Exercise prompt:
In the passage about writing screenplays, what does the Los Angeles billboard advertise?

Text section:
-- -- --
Contained in that response is everything you need to know about the peculiarly counter-productive problem faced by the writer; you can't succeed as a writer if you stop writing. However, everything you write stands a much greater chance of not getting anywhere then it does of succeeding. Thus writing is both a show of optimism and a courting of failure; not to do it is to fail at the outset. To do it is to fail by design.

And so what is there to do with a finished screenplay, except join the ranks of the thousands--perhaps millions by now--of people who churn these things out in the not very realistic hope of somehow getting a movie made? (There's a terrible billboard in Los Angeles, advertising a bank branch that has "more ATM's than unproduced screenplays". Oy). On the other hand, I have certain advantages that many people don't--an agent, for one thing, and a manager. And a few other films under my belt. None of these things, however, prevent the pile from getting higher and higher. It's just the nature of the game.
-- -- --
Dataset section:
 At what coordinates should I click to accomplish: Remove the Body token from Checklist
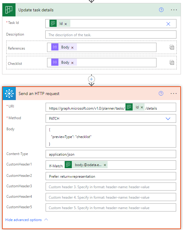click(72, 63)
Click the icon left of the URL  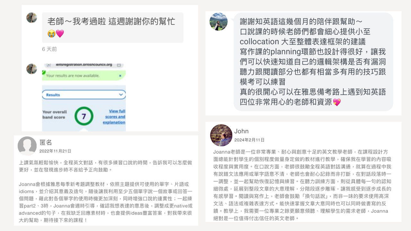coord(48,65)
-- -- --
Answer:
A bank branch that has "more ATM's than unproduced screenplays."